7. Non-Interference Security System Model
   1. { u₁, ..., u_n } users with security labels (HIGH or LOW)
   2. { w₁, ..., w_n } inputs from user i
   3. W is single stream input merged from all n inputs in { w₁, ..., w_n }
   4. { [w, 1], ..., [w, n] } of n output sequences , where [w, i] is the output seen by user i with respect to the merged input stream w
   5. PG_j([w, i]) is output sequence resulting from input sequence w with all input from u_j removed
   6. System is NIS if for all users, the output sequence is the same as the output sequence purged of input from higher sources, i.e., label(u_i) > label(u_j) implies [w, j] = PG_i([w, j])
8. Example
   1. Same system as for NDS.
   2. High-level user does nothing; output is always 1 (as input parity is even; none)
   3. High-level user does something; output may be 0 as input may be even or odd.
   4. Moral: not NIS. Can close off output, or add random inputs, to end this.
9. Question: if two NIS systems are composed, is the result NIS?

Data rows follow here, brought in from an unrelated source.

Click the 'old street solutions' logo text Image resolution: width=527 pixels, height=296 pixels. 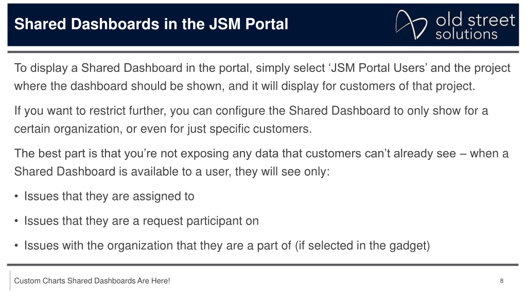pos(475,27)
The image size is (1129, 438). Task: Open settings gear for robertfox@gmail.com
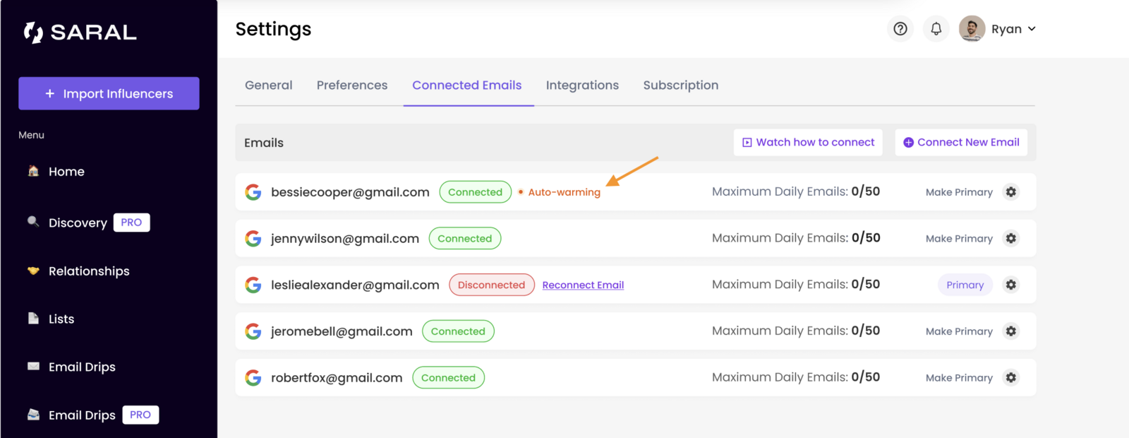1011,378
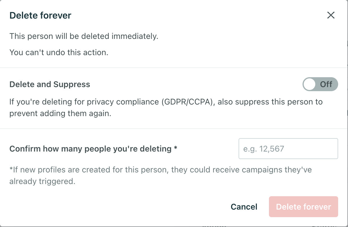Hit the cross icon above Delete forever
This screenshot has height=227, width=348.
(331, 15)
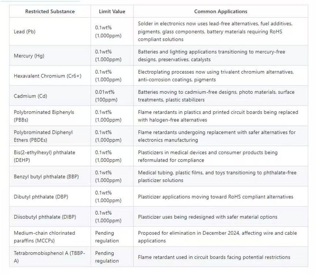Select the Lead (Pb) cell

coord(24,31)
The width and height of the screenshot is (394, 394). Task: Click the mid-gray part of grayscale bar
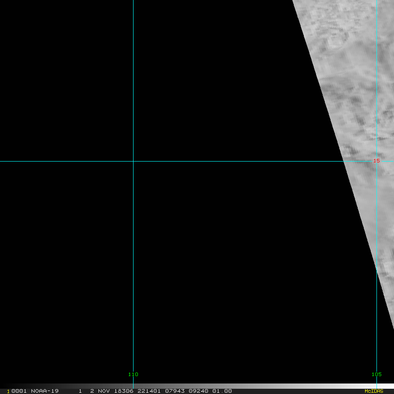click(197, 386)
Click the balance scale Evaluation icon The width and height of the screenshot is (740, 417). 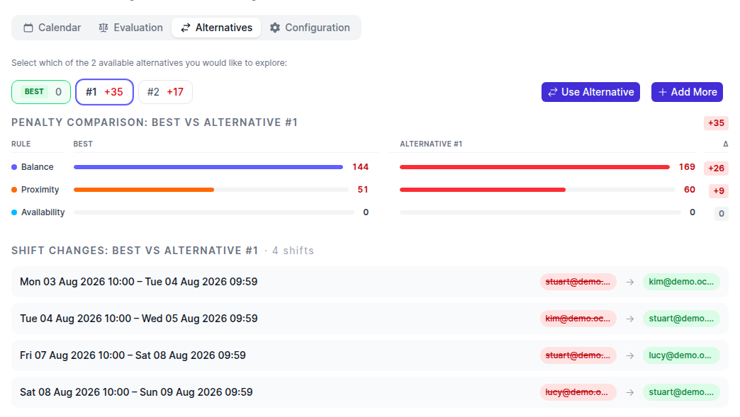point(103,28)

   1. High user gives messages to system which must respond with output messages (i.e., ack them); may also receive high messages from another source, must ack them too
   2. After some time, issues output message of parity of high-level messages, and ignores all following
   3. Compose 2 such systems
   4. If high user does nothing, no acks sent and low user will see all messages acknowledged. If high user sends message, systems send msgs between themselves, and at shutdown at least 1 message not acknowledged. Different outputs.